───── Trecho ─────
As instituições de saúde caminham para organizar e conhecer a qualidade de sua assistência, como no sistema de saúde da Austrália, que discute junto ao The Australian Council for Safety and Quality in Health Care alguns aspectos a respeito da qualidade no desempenho da assistência. Não há exatamente uma abordagem tão específica em relação a indicadores sobre essa qualidade de comunicação, mas o direcionamento é para a melhoria dos processos assistenciais(7).
Todos os profissionais que fazem a assistência do paciente devem direcionar sua atenção a essas informações, podendo, consequentemente, definir e decidir o tratamento mais adequado ao paciente. O que se discute é que, para o benefício e melhor planejamento do tratamento, é importante que cada profissional conheça as informações sobre o paciente e possa compartilhá-las com os envolvidos no caso.
Para tanto, é importante que se possa mensurar a comunicação entre os diversos profissionais das diferentes áreas e também a continuidade da informação passada entre os plantões dentro de cada disciplina.
A assistência ao paciente também permeia a interação do tratamento dos profissionais envolvidos no caso. Quanto melhor a comunicação, entendimento e objetivos em comum determinando o tratamento, melhor o resultado clínico(8).
O modelo de assistência adotado por cada instituição de saúde envolve um processo de comunicação, de eficiência e efetividade técnica dos profissionais envolvidos em um caso, proporcionando um entendimento harmonioso e um melhor atendimento ao paciente. O relacionamento interpessoal influi diretamente nesse processo(9).
───── Extratos de dados ─────
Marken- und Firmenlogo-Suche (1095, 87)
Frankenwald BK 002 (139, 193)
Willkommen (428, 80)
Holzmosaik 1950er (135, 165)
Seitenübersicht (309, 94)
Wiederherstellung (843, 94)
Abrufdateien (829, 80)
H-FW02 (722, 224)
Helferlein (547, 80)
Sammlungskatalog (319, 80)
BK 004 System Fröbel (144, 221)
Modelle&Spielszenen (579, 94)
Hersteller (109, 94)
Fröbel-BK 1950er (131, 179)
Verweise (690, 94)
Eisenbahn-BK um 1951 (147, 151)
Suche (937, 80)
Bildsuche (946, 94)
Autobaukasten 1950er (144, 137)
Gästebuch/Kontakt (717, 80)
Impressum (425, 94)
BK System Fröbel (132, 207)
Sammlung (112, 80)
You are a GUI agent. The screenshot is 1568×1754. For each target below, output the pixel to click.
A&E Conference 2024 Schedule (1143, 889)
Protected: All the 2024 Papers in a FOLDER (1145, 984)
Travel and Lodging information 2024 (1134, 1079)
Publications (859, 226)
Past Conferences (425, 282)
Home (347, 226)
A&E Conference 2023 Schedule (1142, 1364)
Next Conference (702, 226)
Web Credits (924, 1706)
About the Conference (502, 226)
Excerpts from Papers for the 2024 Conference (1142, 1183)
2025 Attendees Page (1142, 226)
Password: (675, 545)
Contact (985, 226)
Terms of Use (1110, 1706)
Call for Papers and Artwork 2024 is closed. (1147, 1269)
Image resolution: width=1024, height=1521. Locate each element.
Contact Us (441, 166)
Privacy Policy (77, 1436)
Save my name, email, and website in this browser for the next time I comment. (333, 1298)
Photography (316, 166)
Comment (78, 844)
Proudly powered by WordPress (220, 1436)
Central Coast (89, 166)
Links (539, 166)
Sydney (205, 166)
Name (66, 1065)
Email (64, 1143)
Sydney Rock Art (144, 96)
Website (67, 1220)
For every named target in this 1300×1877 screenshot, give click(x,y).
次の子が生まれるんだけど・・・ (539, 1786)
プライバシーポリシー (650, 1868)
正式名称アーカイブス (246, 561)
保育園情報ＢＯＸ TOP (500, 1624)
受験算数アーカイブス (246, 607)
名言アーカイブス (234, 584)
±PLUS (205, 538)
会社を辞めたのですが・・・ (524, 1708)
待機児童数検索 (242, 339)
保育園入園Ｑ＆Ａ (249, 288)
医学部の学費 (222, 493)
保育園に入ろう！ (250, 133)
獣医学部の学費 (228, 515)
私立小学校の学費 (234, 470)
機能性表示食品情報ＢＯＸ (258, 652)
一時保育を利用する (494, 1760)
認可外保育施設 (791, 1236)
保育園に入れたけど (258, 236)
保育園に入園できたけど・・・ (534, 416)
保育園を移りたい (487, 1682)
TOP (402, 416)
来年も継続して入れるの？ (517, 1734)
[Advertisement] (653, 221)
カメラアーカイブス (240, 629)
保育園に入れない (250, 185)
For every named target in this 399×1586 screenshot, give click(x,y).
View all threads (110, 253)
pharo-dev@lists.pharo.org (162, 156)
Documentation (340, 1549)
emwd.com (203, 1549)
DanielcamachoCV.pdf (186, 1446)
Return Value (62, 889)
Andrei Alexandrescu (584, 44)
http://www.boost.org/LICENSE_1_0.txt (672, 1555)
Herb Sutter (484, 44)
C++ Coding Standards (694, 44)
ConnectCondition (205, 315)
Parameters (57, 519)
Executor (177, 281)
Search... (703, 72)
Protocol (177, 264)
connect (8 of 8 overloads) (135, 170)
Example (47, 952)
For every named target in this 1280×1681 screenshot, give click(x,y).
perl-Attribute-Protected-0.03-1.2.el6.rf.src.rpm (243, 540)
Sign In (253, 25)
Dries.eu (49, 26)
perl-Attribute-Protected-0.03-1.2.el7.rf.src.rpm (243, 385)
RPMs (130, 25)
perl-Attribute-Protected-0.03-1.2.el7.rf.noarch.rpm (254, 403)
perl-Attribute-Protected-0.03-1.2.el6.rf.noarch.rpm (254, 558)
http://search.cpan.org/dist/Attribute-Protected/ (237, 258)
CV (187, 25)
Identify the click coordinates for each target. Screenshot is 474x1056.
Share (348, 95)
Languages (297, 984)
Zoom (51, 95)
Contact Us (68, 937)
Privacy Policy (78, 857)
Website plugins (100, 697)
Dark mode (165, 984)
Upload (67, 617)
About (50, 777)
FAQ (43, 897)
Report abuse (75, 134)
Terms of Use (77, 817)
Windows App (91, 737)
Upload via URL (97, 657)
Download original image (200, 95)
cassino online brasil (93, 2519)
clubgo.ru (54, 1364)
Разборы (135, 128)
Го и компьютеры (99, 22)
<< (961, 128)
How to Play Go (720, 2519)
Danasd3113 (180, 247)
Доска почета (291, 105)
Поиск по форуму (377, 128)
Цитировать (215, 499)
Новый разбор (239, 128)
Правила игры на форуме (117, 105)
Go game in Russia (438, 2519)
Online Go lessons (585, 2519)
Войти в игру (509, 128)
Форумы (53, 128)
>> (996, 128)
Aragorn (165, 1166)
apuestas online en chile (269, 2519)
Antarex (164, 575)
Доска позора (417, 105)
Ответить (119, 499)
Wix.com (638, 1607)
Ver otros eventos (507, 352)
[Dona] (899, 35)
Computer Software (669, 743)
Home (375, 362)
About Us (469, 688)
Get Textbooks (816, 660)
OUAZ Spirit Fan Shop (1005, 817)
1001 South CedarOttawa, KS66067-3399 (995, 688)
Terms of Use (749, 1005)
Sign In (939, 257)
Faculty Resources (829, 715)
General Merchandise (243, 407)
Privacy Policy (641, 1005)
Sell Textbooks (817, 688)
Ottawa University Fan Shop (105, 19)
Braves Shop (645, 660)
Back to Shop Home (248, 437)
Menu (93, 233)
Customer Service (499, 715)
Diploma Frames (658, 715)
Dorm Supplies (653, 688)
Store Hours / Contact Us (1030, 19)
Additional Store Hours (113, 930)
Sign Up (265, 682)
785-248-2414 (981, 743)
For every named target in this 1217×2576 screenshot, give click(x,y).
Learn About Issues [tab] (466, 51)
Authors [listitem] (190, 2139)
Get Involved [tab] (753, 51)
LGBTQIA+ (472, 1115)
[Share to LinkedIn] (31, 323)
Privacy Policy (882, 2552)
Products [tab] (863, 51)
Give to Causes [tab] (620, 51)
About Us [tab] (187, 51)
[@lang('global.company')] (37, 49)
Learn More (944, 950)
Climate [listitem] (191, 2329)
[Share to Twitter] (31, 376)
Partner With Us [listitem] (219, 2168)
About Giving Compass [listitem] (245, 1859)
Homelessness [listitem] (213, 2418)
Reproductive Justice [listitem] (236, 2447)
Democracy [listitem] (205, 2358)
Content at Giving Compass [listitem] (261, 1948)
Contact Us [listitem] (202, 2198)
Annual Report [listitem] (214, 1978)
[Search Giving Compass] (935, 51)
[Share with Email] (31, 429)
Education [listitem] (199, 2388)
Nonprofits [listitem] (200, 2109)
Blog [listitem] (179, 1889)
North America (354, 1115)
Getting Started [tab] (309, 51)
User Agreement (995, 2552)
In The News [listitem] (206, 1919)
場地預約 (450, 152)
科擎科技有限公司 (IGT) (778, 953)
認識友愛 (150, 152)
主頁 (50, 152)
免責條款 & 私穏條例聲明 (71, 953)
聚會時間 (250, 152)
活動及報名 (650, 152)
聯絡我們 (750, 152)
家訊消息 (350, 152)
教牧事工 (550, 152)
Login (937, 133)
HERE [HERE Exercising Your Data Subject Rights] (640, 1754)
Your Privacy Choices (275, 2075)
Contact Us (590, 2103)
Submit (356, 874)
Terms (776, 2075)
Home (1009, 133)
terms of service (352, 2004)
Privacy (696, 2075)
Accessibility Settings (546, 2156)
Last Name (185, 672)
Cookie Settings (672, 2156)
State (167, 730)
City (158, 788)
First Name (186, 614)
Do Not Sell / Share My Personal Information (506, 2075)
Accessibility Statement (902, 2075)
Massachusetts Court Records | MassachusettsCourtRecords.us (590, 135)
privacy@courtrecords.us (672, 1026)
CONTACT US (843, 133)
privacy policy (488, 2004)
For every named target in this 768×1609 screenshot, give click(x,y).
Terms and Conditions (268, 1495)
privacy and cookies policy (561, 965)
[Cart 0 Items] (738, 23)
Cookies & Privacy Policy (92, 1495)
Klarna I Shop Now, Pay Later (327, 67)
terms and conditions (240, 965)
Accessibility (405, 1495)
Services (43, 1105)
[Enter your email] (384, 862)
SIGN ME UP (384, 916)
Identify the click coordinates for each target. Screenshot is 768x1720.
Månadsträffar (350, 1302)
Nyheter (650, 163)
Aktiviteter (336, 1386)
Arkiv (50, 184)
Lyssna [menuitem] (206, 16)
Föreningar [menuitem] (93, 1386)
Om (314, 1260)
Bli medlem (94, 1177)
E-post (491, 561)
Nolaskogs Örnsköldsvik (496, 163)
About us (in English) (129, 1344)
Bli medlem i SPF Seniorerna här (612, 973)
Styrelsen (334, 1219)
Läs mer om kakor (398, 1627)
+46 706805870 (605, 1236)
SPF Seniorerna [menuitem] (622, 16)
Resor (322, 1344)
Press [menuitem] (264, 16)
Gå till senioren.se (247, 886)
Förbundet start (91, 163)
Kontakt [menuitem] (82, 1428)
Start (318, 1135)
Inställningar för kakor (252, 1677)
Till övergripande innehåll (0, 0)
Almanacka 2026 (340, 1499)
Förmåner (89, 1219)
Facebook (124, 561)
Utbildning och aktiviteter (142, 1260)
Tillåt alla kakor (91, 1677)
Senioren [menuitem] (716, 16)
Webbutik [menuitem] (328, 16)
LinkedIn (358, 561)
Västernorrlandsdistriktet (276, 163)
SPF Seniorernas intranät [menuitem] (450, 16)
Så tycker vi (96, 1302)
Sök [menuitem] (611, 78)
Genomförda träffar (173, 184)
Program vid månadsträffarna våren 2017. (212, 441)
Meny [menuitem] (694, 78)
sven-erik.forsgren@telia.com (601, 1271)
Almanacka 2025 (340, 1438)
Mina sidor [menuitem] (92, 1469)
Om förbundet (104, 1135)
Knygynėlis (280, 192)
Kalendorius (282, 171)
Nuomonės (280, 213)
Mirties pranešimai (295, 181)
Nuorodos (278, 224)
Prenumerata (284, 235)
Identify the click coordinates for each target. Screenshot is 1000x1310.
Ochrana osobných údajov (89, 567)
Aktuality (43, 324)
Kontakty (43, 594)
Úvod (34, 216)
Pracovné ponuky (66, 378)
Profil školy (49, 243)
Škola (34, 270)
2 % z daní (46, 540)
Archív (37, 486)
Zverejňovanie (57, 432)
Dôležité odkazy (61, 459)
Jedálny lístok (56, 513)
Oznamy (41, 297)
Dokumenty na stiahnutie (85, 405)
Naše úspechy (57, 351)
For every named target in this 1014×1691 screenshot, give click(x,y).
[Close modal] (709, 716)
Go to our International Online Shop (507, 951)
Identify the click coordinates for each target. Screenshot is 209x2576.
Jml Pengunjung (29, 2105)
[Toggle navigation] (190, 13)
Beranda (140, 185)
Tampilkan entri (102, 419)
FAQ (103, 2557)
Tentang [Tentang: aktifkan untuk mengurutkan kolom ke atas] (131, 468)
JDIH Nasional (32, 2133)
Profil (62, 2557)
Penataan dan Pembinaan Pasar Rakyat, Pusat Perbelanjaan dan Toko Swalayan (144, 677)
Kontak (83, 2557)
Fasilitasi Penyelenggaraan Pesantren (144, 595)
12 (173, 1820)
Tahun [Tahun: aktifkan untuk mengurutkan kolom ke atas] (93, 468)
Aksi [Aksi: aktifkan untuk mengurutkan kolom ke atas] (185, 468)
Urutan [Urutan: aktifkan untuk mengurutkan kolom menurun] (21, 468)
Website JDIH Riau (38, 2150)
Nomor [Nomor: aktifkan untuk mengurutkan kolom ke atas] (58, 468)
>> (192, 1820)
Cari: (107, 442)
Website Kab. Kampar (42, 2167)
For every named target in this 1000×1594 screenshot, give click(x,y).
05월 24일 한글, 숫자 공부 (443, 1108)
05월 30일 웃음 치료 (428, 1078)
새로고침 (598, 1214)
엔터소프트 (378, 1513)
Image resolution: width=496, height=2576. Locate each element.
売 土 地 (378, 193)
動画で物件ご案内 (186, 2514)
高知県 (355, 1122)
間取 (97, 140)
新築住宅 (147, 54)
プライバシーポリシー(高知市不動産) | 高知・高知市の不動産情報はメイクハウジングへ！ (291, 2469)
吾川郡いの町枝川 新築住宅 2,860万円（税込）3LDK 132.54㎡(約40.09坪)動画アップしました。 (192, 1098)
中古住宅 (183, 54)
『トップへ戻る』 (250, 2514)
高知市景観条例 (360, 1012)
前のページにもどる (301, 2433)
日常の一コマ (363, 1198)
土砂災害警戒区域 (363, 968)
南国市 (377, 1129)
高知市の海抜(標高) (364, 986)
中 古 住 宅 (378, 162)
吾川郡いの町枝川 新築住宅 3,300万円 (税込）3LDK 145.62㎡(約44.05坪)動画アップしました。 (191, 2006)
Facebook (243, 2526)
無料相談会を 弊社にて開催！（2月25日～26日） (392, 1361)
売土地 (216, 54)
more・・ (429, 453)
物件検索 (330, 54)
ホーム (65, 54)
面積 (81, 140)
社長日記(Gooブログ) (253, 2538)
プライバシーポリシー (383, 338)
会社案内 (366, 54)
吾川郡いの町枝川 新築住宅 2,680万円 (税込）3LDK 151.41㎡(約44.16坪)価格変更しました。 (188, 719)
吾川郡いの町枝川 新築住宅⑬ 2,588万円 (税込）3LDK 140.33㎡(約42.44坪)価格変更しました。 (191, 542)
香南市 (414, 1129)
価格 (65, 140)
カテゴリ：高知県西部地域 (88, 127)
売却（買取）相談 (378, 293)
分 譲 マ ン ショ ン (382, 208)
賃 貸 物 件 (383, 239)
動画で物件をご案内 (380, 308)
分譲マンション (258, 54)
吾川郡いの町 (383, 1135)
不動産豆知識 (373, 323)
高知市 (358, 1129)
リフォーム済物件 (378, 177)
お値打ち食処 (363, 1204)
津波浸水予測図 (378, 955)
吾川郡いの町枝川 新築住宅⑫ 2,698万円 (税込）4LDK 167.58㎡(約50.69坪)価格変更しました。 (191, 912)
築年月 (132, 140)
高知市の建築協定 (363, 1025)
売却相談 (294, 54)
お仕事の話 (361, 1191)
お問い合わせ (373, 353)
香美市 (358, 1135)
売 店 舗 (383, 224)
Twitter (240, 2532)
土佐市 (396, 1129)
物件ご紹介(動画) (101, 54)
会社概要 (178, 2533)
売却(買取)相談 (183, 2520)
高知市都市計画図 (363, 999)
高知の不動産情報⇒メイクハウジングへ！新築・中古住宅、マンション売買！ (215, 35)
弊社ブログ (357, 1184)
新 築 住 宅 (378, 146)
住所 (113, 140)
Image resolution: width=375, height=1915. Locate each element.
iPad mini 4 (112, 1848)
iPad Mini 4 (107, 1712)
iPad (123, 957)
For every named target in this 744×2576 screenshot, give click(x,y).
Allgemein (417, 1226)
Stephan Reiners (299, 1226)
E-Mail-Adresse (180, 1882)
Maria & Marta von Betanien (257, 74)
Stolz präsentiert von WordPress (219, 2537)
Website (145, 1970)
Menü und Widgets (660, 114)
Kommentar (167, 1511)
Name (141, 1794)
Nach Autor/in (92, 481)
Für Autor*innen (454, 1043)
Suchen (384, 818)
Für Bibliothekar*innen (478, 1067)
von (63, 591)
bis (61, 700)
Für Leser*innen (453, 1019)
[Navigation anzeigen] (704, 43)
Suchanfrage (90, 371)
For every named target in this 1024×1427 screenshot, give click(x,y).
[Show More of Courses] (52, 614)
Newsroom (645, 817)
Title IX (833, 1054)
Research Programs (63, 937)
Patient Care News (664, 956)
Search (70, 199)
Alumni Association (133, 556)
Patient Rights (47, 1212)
─────
Ordem de serviço 1 ▸
Por favor, responda com base no texto sobre comunicação entre profissionais de saúde:
(a) Com qual conselho o sistema de saúde da Austrália discute aspectos da qualidade no desempenho da assistência?
(b) Além da comunicação entre os profissionais das diferentes áreas, o que também é importante mensurar?
(c) O que influi diretamente no processo envolvido no modelo de assistência adotado por cada instituição?
Ordem de serviço 2 ▸ Liste todos os números de referência entre parênteses citados no texto sobre comunicação entre profissionais de saúde.
Ordem de serviço 3 ▸ Prossiga com o texto sobre comunicação entre profissionais de saúde a partir de sua última frase.
Não é preciso consultar os dados.

Resposta do exercício 1 ▸
(a) Com o The Australian Council for Safety and Quality in Health Care.
(b) A continuidade da informação passada entre os plantões dentro de cada disciplina.
(c) O relacionamento interpessoal.

Resposta do exercício 2 ▸ (7), (8), (9)

Resposta do exercício 3 ▸
Em consonância com os desfechos apresentados, outros autores estudaram a qualidade da assistência e discutiram que os três fatores que nela influem diretamente são: a dificuldade nos registros do prontuário, a continuidade da assistência e a comunicação entre a equipe(1). Da mesma forma, o presente estudo propõe que os pilares para assistência com qualidade seguem por conhecimento do caso, continuidade da assistência e efetiva comunicação entre a equipe que está envolvida em cada caso.
Muitas equipes adotam metodologias de informações do caso e comunicação da equipe, assim como foi feito neste estudo, a fim de avaliar a qualidade da assistência(6).
Por outro lado, uma reavaliação periódica é necessária para que se possa avaliar o desempenho da equipe. É um ponto importante no processo para o acompanhamento de ações ou metas para a equipe assistencial.
A qualidade da assistência pode ser avaliada utilizandose um modelo baseado em um índice de desempenho relacionado ao conhecimento e comunicação do caso com a equipe multiprofissional.